— Your objective —
Only the lines from the beginning of the listing below through the line with "Open the 更多 (More) components icon" belong in the answer; please print them exactly and drop the pictures.

——————————

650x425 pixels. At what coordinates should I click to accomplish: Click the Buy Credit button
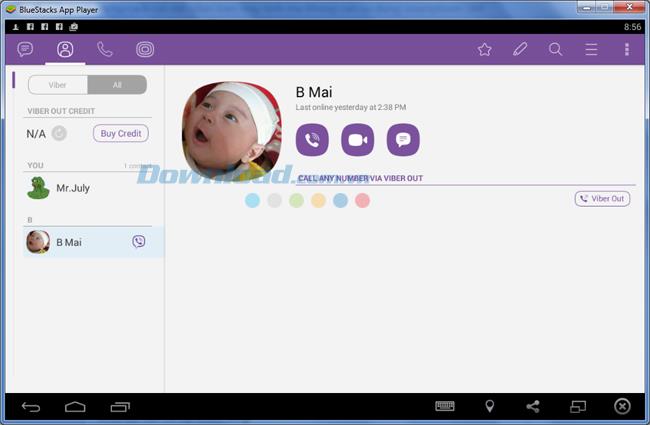pos(121,133)
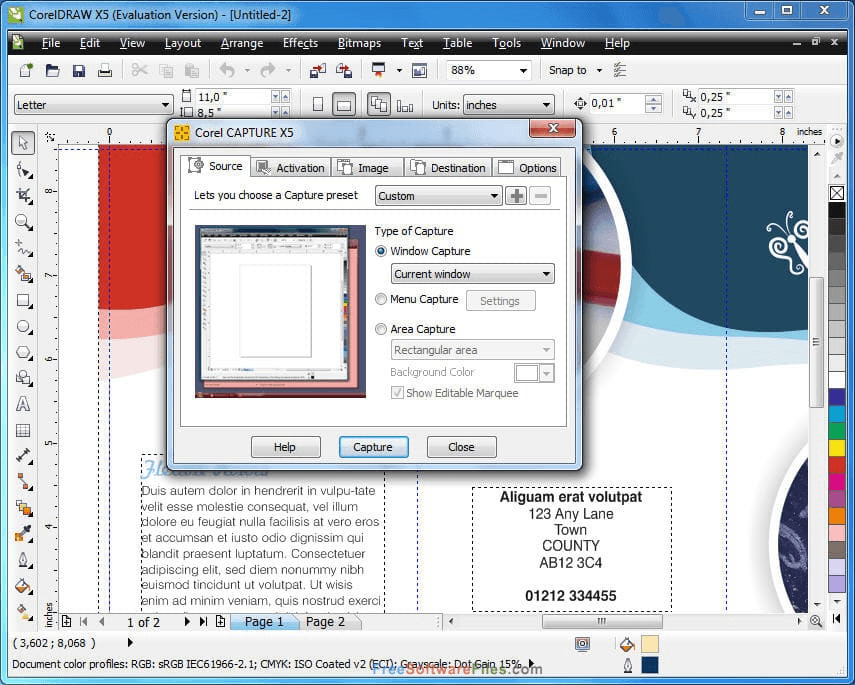Select the Menu Capture radio button
855x685 pixels.
tap(381, 299)
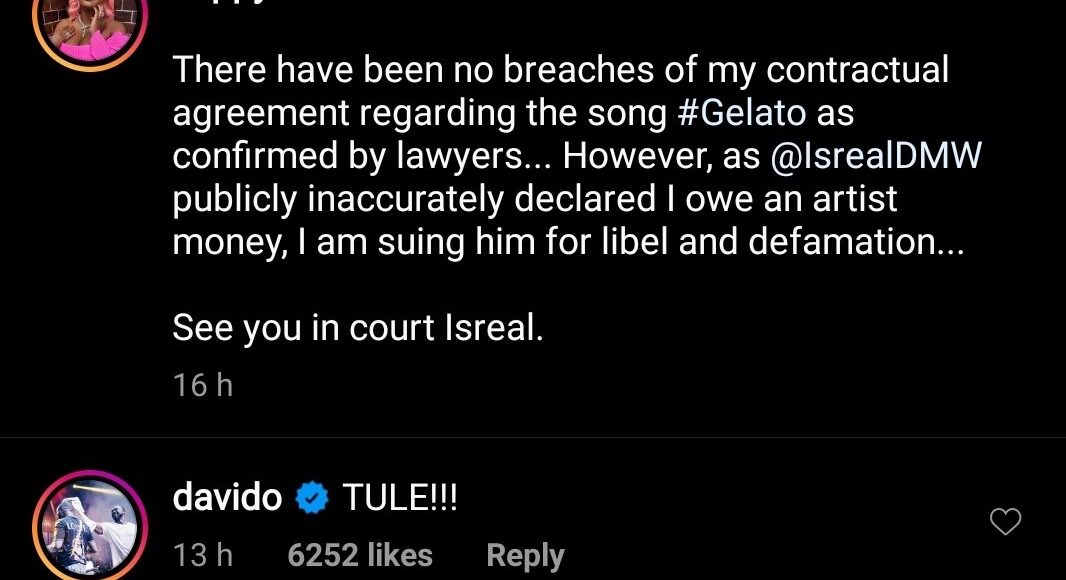Viewport: 1066px width, 580px height.
Task: Open the #Gelato hashtag
Action: pyautogui.click(x=741, y=114)
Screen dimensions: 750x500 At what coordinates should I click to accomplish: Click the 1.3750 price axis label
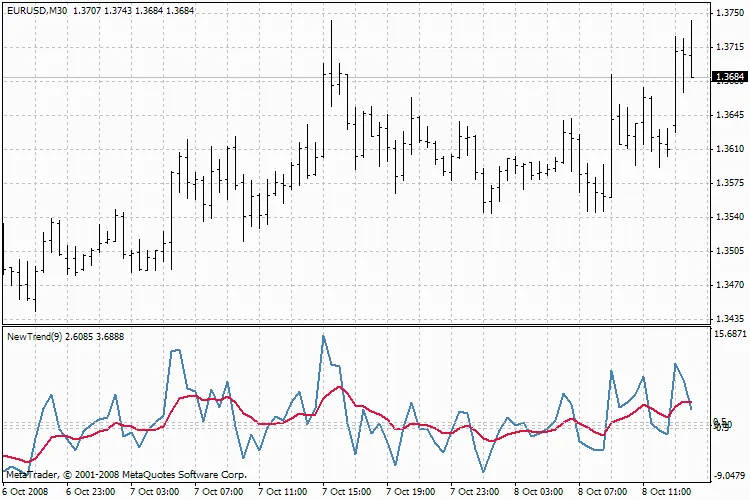click(x=728, y=13)
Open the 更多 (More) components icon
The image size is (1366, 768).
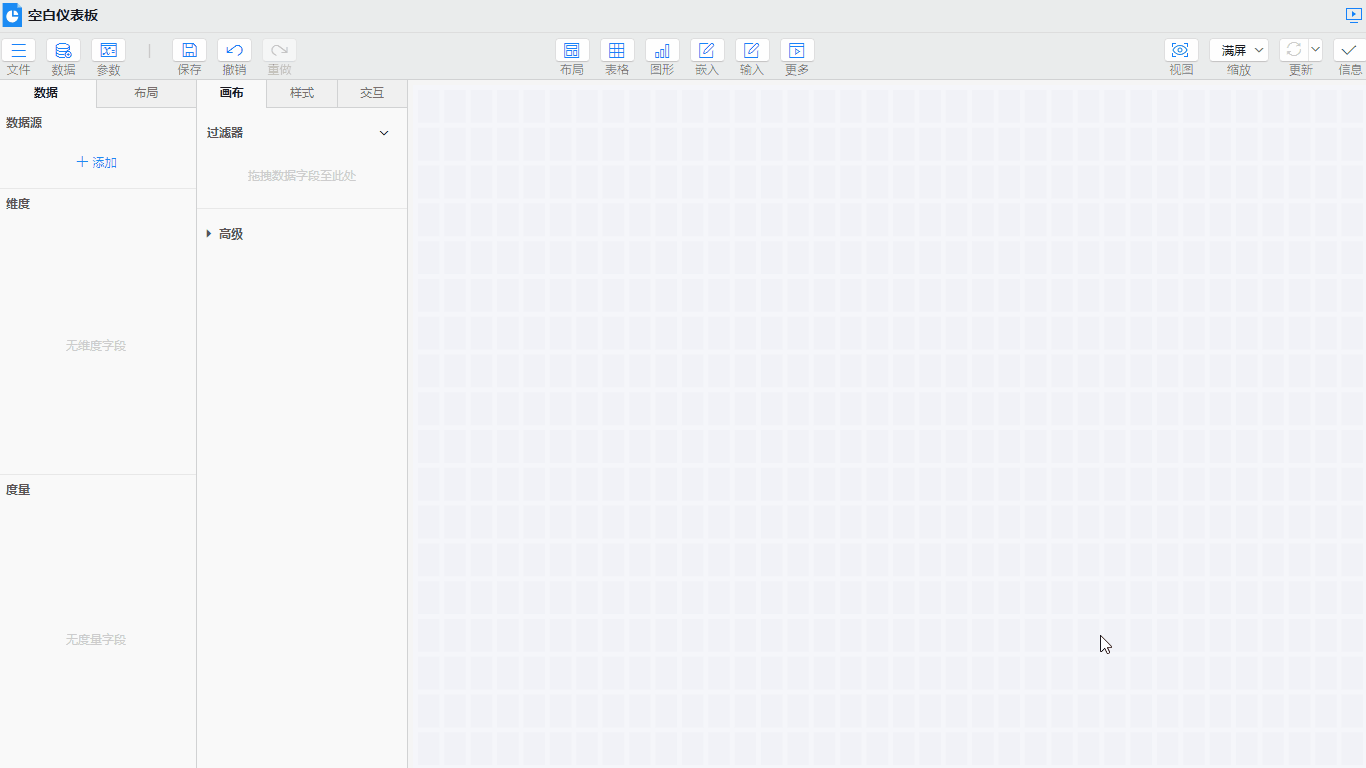[x=797, y=51]
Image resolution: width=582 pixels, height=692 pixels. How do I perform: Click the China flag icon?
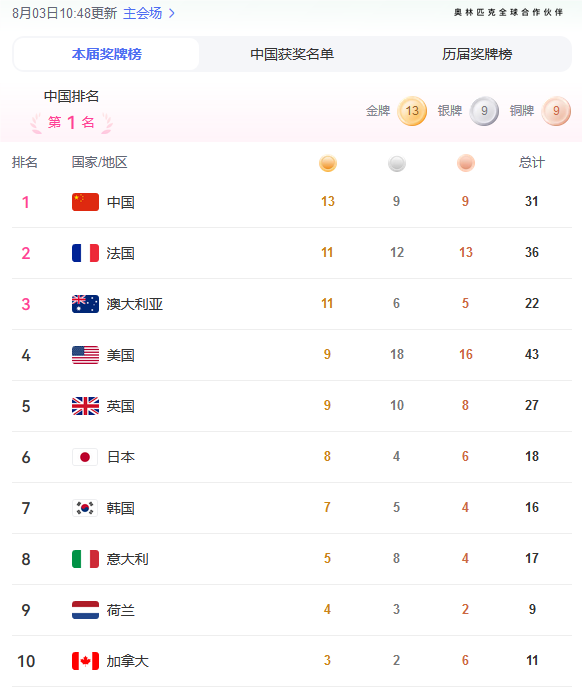click(85, 202)
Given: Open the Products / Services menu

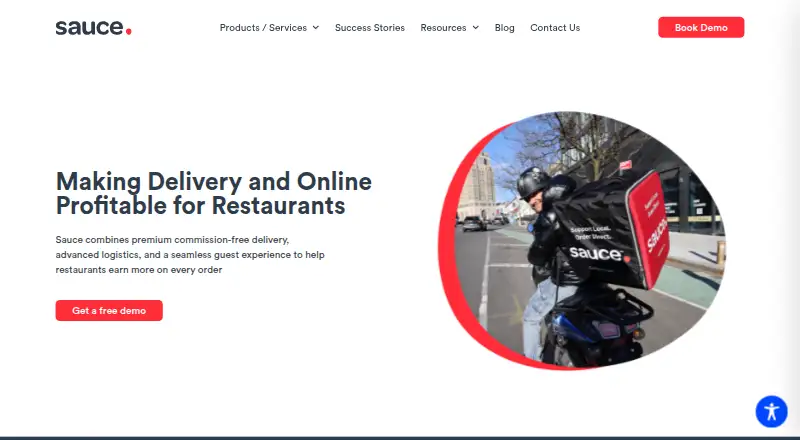Looking at the screenshot, I should click(x=263, y=28).
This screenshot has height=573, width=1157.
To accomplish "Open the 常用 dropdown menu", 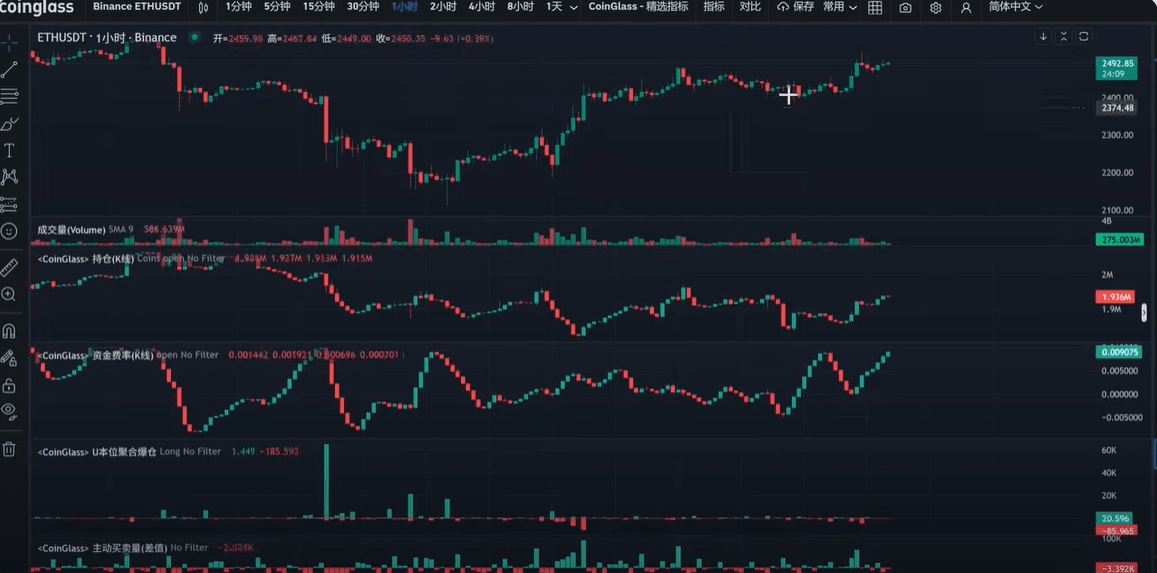I will click(x=839, y=7).
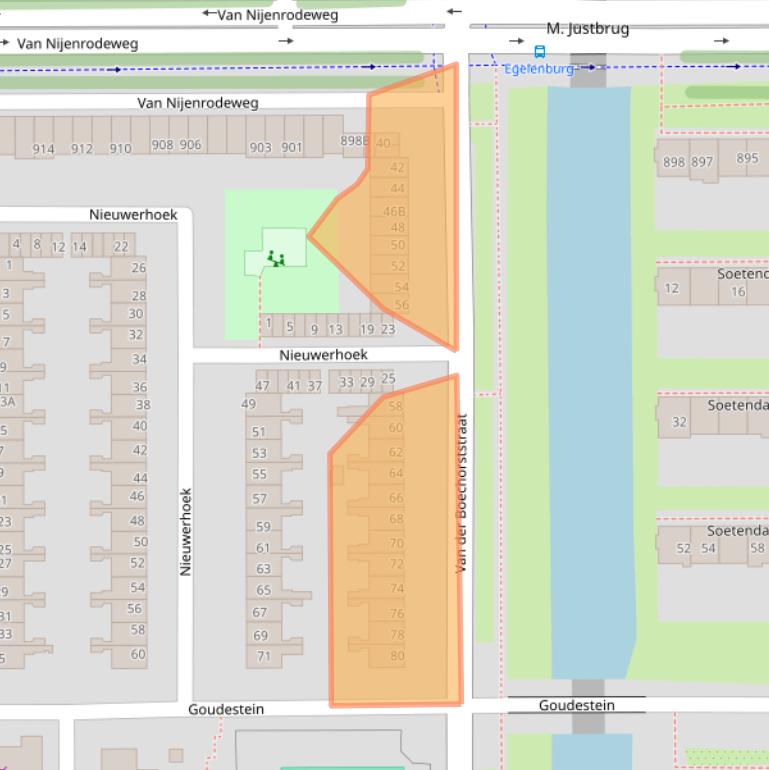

——————————

— Response —
650x425 pixels. At what coordinates should I click to accomplish: Click the Buy Credit button
pos(121,133)
Select the Menu Capture radio button
855x685 pixels.
tap(381, 299)
Viewport: 1066px width, 580px height.
Task: Open the #Gelato hashtag
Action: pyautogui.click(x=741, y=114)
Screen dimensions: 750x500 At what coordinates should I click to accomplish: Click the 1.3750 price axis label
click(x=728, y=13)
Open the 更多 (More) components icon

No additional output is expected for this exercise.